Sempre amável e com uma latinha de balas de café guardada no criado-mudo para oferecer aos visitantes, o rabino passou a Pessach (Páscoa judaica) com a esposa Amanda, a filha Alicia e saudades “imensas, intensas” da congregação.
“Fizemos aqui, neste quarto do hospital, o nosso seder (jantar festivo), a nossa refeição”, conta. “Nós fizemos as preces, comemos as comidas simbólicas, foi realmente um Pessach íntimo. Assim como nós celebramos a liberdade do Egito na semana da Páscoa judaica, assim também pedi a Deus, ao lado da minha mulher, que eu viva um êxodo também da situação na qual me encontro. Obviamente, algo estava preso dentro de mim quando aconteceu aquilo. E pedi a Deus para que eu possa viver um êxodo daquele triste episódio.”

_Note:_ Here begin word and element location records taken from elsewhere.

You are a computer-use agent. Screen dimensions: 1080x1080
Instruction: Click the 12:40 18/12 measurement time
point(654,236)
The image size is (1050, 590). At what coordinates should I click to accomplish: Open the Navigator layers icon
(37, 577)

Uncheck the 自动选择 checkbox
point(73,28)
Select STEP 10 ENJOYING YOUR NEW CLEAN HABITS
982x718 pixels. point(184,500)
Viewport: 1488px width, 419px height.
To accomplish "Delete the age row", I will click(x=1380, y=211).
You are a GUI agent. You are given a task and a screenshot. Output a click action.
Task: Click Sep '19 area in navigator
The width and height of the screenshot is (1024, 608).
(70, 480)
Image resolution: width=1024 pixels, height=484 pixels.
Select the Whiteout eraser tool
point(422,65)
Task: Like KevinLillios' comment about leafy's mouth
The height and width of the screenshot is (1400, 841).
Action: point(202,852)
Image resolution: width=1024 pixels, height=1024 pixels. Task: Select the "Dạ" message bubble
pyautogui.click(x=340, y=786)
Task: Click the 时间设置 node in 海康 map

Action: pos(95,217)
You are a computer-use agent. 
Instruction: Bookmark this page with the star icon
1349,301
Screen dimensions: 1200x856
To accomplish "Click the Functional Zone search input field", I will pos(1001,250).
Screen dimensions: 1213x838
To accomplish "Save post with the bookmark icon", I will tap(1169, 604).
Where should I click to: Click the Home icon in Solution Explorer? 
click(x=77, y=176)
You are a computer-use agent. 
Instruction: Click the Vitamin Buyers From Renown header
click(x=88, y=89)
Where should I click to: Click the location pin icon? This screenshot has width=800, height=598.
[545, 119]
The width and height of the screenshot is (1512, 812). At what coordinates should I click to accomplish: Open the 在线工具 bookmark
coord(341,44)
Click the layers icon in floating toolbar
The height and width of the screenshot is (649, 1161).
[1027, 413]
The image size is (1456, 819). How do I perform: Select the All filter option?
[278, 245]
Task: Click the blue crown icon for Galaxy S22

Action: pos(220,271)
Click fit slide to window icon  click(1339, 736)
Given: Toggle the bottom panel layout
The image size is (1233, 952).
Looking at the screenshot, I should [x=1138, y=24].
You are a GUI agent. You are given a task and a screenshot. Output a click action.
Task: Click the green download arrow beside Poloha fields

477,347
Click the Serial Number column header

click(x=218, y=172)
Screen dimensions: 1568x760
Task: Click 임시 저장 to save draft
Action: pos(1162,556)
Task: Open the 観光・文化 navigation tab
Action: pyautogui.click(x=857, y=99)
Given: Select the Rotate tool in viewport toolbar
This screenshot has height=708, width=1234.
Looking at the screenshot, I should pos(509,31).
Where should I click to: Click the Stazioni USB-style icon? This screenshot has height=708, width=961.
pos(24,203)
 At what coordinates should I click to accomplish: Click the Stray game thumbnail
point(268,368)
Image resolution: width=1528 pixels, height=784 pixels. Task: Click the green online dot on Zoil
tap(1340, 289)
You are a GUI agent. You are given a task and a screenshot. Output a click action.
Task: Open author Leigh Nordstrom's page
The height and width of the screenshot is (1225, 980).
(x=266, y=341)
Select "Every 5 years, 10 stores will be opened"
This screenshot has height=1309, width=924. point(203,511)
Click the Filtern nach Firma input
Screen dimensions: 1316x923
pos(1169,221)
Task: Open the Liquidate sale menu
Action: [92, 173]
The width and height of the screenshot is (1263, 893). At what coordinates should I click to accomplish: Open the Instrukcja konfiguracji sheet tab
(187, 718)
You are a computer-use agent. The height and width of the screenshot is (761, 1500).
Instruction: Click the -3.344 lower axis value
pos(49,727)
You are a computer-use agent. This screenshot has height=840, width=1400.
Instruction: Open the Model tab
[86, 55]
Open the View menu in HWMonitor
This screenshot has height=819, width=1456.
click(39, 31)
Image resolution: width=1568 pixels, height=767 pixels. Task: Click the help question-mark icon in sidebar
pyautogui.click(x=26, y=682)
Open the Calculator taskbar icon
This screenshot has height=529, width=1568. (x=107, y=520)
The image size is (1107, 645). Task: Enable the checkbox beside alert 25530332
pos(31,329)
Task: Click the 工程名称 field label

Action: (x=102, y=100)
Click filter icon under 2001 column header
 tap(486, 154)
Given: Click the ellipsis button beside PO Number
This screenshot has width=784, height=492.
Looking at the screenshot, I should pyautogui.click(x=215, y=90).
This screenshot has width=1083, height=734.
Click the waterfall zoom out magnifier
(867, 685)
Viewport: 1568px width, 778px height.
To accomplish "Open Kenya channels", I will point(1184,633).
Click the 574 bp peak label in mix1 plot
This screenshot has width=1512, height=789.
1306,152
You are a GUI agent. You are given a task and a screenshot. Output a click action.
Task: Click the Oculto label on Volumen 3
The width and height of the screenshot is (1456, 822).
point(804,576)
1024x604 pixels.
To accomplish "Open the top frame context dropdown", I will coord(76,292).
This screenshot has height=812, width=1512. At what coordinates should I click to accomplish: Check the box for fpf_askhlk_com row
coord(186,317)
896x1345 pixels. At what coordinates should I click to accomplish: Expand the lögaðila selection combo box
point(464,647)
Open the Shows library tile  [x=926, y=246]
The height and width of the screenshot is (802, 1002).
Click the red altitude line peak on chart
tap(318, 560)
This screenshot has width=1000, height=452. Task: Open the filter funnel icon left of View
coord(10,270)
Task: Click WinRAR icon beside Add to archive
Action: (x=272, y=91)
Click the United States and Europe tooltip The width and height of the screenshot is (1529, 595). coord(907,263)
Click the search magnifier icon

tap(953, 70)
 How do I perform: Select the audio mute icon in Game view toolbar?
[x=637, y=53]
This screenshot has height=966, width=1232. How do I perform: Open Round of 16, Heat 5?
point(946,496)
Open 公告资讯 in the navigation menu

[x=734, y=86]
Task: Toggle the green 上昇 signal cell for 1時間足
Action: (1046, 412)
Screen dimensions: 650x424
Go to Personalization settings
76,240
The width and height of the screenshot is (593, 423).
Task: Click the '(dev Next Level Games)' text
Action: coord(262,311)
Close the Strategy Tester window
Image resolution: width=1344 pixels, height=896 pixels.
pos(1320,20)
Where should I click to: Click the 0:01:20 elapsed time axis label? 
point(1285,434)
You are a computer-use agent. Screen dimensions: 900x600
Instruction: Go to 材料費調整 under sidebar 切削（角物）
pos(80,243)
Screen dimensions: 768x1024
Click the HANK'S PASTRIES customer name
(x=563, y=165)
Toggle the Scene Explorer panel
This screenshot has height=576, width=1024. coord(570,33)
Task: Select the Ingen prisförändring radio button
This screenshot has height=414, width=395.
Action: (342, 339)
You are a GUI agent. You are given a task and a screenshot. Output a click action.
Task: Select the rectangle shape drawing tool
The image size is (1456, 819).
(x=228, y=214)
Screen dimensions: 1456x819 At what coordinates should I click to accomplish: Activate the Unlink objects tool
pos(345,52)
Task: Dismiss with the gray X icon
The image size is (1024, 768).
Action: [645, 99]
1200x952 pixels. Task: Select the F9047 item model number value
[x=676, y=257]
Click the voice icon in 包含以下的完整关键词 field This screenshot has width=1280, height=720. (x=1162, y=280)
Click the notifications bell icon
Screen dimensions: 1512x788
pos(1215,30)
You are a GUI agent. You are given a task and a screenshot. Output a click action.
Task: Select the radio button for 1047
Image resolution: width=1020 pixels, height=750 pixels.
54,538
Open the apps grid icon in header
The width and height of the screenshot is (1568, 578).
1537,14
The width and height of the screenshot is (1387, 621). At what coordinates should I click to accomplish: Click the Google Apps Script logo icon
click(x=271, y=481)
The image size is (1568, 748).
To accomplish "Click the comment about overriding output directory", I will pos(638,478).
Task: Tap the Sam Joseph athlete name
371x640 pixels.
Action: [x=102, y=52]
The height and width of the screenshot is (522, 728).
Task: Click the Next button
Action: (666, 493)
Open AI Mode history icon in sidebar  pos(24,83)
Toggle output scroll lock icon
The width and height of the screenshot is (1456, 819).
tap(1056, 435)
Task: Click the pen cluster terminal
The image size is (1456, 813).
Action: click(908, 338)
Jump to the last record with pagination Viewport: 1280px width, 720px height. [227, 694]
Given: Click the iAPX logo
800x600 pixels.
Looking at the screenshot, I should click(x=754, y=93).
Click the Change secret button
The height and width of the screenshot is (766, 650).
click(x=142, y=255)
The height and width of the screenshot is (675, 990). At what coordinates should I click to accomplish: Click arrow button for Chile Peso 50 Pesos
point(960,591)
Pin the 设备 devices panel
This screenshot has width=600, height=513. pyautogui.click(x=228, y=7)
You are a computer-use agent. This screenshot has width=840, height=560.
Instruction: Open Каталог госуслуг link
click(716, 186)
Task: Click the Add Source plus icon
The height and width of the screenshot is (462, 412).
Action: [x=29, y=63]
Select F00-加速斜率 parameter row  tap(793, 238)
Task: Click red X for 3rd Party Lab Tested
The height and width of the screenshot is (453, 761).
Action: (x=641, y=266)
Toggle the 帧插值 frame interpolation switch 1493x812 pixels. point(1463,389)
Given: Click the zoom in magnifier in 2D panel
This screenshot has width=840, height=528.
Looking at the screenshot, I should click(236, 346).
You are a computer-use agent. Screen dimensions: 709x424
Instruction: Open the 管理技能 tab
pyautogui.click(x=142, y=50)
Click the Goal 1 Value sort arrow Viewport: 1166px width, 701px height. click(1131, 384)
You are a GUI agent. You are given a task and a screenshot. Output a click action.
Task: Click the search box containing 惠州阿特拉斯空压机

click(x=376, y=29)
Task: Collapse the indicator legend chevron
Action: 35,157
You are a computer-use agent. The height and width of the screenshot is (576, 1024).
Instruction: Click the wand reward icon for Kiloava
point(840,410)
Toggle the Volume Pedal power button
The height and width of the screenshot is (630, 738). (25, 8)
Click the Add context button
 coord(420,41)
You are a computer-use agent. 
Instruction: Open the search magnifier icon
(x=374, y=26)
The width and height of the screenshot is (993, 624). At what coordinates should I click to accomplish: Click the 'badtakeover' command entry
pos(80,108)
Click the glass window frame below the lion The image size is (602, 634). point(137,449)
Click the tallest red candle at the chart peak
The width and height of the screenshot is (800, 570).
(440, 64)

Sem camisa e com calça de pijama com listras azuis, o rabino conta também que está com uma “vontade imensa e energia boa para recomeçar” seus trabalhos na CIP. “Tenho tantos planos para concretizar ainda, com a juventude, com os casais jovens, com as pessoas de idade. Eu quero voltar logo, logo, para fortalecer a congregação ideologicamente, humanamente e politicamente. E garantir a consolidação do meu trabalho, ou seja, integrar a comunidade judaica na sociedade brasileira maior.”
Papa
Entre seus projetos para quando deixar o hospital, também está o de encontrar-se com o papa Bento XVI. “O convite foi reconfirmado. E pretendo, se tiver oportunidade, pedir perdão. Não ao papa, porque não sou católico. Eu peço perdão a mim mesmo e a Deus, o Deus dos judeus.” Logo depois, acrescenta: “Eu pretendo, na presença do papa, sentir a humildade dele e fazer com que um pouco dessa humildade entre na minha alma. Quem sabe com uma pequena dose de humildade a mais, eu tenha condições de transformar esse incidente em algo positivo. Tenho muito carinho e respeito por este papa. Se eu tiver oportunidade de contar minha história a ele, tenho certeza absoluta que ele vai me perdoar. Ao pedir perdão ao papa, simultaneamente, vou pedir perdão ao Deus de Abraão, Isaac e Jacó, o Deus dos profetas, o Deus do povo de Israel. E, por extensão, a meus amigos que sofreram e estão sofrendo comigo.”
O rabino diz que, na presença do papa, vai rezar pelos pecados cometidos por todos os homens. “Pretendo me apresentar ao papa não como santo e sim como um ser humano, profundamente arrependido daquilo que aconteceu na Flórida.”